A la causa de la cocaína se suman pesquisas por comercialización de drogas sintéticas, condenas a conocidos referentes del narcotráfico provincial y un incremento sostenido de los casos que llegan a los tribunales federales.

Lo que emerge es un cuadro que no puede explicarse únicamente por una mayor eficacia de las fuerzas de seguridad y del llamado “Operativo Lapacho”. También revela la creciente presencia de organizaciones criminales que operan en la región. Las cifras ayudan a dimensionar el fenómeno. Según datos difundidos en el contexto de la investigación, con el secuestro realizado este mes la provincia superó los 830 kilos de cocaína decomisados en lo que va de 2026, una cifra superior a la registrada en igual período del año pasado.

Cada organización descubierta puede ser una pieza de una estructura mucho más amplia. Y cada operativo exitoso confirma, al mismo tiempo, la existencia de un mercado ilegal con capacidad económica suficiente para sostener rutas, contactos, logística y mecanismos de protección. La preocupación no debería limitarse al ámbito policial o judicial porque el narcotráfico es también un fenómeno social, económico e institucional. Ampliamente se vio en América Latina que donde se consolida, aparecen otras consecuencias conocidas: violencia, corrupción, lavado de activos y deterioro de los lazos sociales. La experiencia demuestra que ignorar las señales tempranas suele ser mucho más costoso que actuar a tiempo.

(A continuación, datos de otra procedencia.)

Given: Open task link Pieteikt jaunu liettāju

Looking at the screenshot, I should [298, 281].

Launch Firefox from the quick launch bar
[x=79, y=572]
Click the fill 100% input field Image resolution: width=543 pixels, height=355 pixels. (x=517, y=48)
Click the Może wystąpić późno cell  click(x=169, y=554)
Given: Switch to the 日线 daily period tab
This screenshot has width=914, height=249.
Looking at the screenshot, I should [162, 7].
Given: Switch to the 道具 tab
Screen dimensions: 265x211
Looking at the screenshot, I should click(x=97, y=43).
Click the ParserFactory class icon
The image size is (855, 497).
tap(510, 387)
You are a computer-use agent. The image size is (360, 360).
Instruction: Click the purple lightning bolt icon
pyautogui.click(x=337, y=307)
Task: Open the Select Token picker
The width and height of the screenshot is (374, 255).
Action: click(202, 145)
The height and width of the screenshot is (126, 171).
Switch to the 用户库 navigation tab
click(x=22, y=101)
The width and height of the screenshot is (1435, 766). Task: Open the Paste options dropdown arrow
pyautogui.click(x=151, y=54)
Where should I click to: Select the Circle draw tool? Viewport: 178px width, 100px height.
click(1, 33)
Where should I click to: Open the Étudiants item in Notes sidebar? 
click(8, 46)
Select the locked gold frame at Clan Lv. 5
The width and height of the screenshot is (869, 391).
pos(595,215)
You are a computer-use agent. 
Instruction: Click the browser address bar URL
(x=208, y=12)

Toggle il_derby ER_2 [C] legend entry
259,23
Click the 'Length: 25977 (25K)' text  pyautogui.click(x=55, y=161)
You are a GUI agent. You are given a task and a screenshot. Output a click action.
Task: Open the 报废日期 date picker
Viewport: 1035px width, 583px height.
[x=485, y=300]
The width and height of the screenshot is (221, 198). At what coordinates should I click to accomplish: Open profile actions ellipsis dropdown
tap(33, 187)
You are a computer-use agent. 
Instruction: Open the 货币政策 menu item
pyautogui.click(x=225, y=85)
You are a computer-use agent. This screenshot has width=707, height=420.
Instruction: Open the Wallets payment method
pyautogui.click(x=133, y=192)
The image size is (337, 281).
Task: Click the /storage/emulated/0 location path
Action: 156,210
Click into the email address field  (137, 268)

Resulta llamativo que una cuestión de semejante gravedad no ocupe un lugar más central en la agenda pública. El hallazgo debería haber generado una discusión profunda sobre los controles fronterizos, la radarización del espacio aéreo, la coordinación entre las fuerzas federales y provinciales y la capacidad del sistema judicial para investigar organizaciones criminales complejas. También debería impulsar una reflexión sobre las políticas de prevención y sobre el avance del consumo problemático, una realidad que golpea cada vez con más fuerza a distintos sectores de la sociedad.

Las responsabilidades involucran no sólo a los gobiernos locales. Las autoridades nacionales tienen una responsabilidad ineludible. La lucha contra el narcotráfico exige recursos, inteligencia criminal, tecnología y presencia permanente del Estado.  Los decomisos dejan entrever que el desafío que enfrenta Tucumán es de magnitud. Cuando la droga avanza, las consecuencias suelen hacerse visibles demasiado tarde. Y para entonces, recuperar el terreno perdido resulta mucho más difícil.